MiFID II Compliance Supervision: ESMA Report
The European Securities and Markets Authority (ESMA), the supervisory authority over EU’s financial markets, has recently released a follow-up report on the compliance function under the Markets in Financial Instruments Directive I (MiFID I). The report, an optimistic update that highlights improvements in the practices of National Competent Authorities (NCAs), shows that the NCAs have significantly strengthened their supervisory frameworks since the 2017 peer review findings and recommendations. The NCAs – including CySEC (CY), HCMC (EL), CBI (IS), AFM (NL) and ATVP (SI) – have taken substantial steps towards enhancing their supervisory approach, conducting investigations, thematic reviews, and adopting enforcement tools to discourage non-compliant behaviors. The report particularly recognizes the progress made by CySEC and CBI and encourages them to continue their efforts. Importantly, the report underscores the need for ongoing monitoring and supervisory actions to ensure the effectiveness of the guidelines and the supervisory practices implemented.
MiFID II Compliance Supervision: EU Financial Sector
The European Securities and Markets Authority's (ESMA) recent follow-up report is a noteworthy shift in the EU's financial sector, specifically focusing on strengthening supervision and regulatory compliance under the Markets in Financial Instruments Directives (MiFID I & II). The report is particularly relevant to investment firms, credit institutions, and stock exchange market operators, who may need to reconsider their compliance function in light of the newfound emphasis on regulatory adherence.
Increased regulatory scrutiny in jurisdictions such as Cyprus (CySEC), Greece (HCMC), Iceland (CBI), the Netherlands (AFM), and Slovenia (ATVP) is aimed at promoting a more robust, transparent, and fair financial market.

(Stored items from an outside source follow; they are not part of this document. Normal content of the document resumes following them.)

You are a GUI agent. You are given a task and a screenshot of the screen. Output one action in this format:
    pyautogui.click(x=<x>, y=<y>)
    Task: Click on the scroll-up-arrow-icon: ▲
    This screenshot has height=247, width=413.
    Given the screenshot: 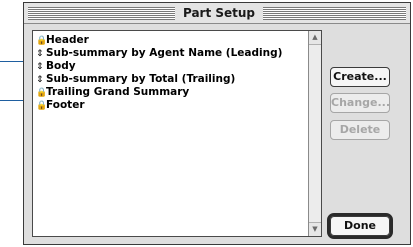 What is the action you would take?
    pyautogui.click(x=315, y=38)
    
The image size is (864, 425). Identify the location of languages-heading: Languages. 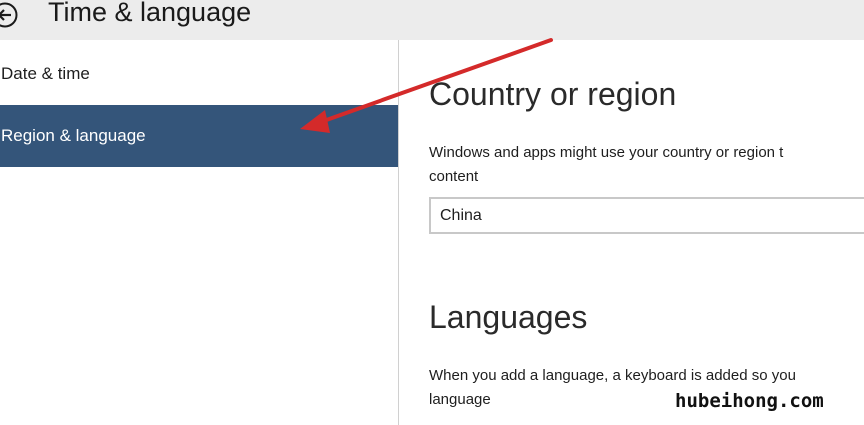
(508, 317).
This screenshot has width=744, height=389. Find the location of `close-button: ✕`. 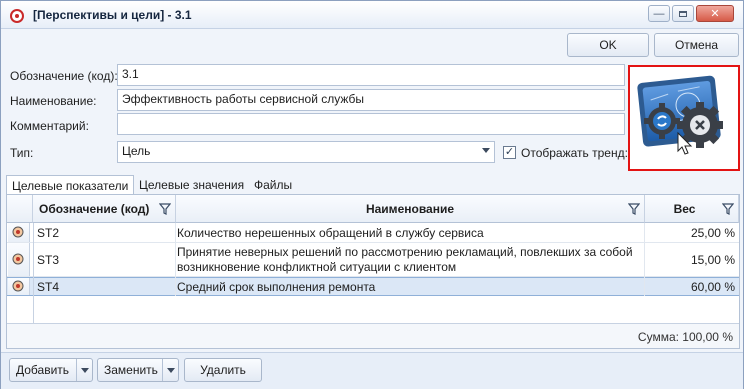

close-button: ✕ is located at coordinates (715, 14).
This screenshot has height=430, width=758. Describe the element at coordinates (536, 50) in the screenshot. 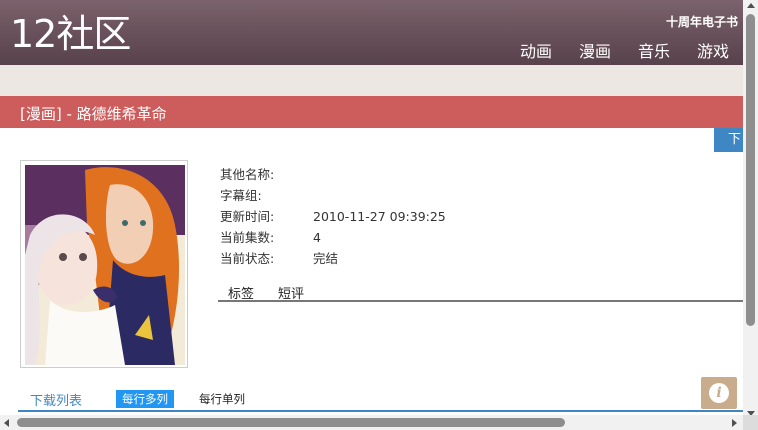

I see `nav-item-anime: 动画` at that location.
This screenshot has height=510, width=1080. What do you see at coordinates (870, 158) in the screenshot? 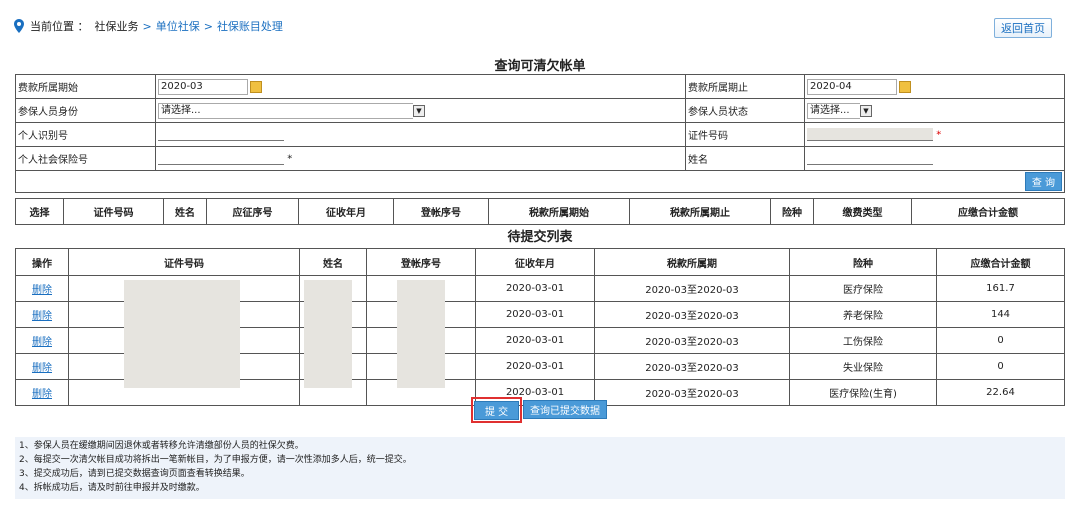
I see `name-input` at bounding box center [870, 158].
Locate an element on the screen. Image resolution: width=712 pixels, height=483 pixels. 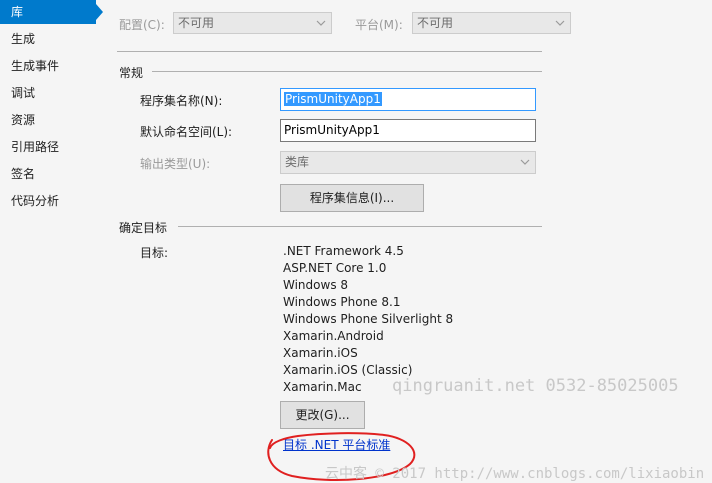
framework-item: .NET Framework 4.5 is located at coordinates (344, 251).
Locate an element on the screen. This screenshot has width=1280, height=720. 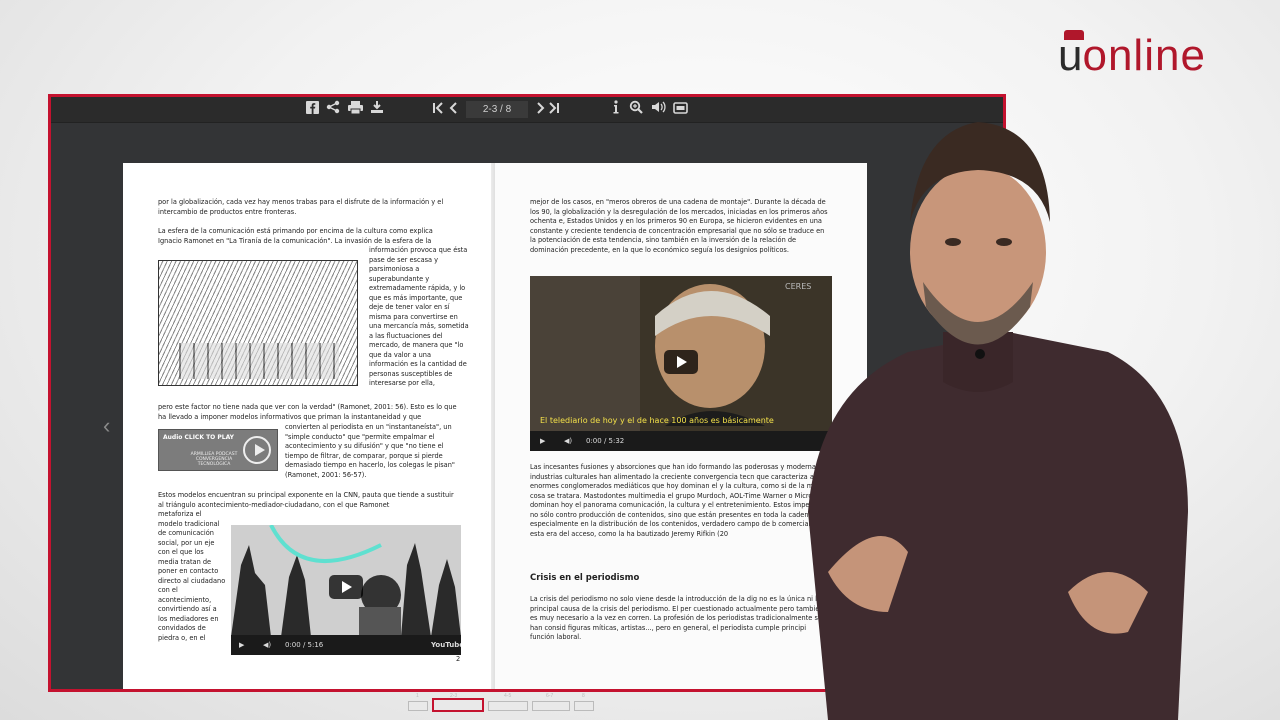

ESMA's report suggests that the supervisory enhancements by these National Competent Authorities (NCAs) can serve as a benchmark for other jurisdictions. Consequently, this could foster a culture of continuous improvement and regulatory consistency across the EU, potentially reducing regulatory discrepancies among member states and encouraging a unified financial market.
However, such enhanced supervision and strengthened compliance frameworks may also pose challenges to financial institutions. These include higher compliance costs, potential penalties for non-compliant behavior, and the need for extensive internal changes. Companies must act swiftly and decisively to mitigate these risks. Effective mitigation efforts may involve enhancing their compliance functions to align with ESMA guidelines, conducting regular internal reviews, developing comprehensive risk management frameworks, and providing regular staff training on MiFID I & II.
Notably, ESMA's emphasis on continuous monitoring and supervisory actions contributes to the overall stability and integrity of the financial market. It signals a shift towards stricter compliance under MiFID II, requiring financial institutions to prepare for ongoing adjustments in the face of harmonized EU financial regulation.
In conclusion, the ESMA's follow-up report underlines the crucial role of stringent supervision and robust compliance functions in fostering a secure and transparent EU financial market. Institutions must therefore prioritize compliance with MiFID I & II, a pivotal step in promoting market stability and contributing to the health of the EU's financial sector.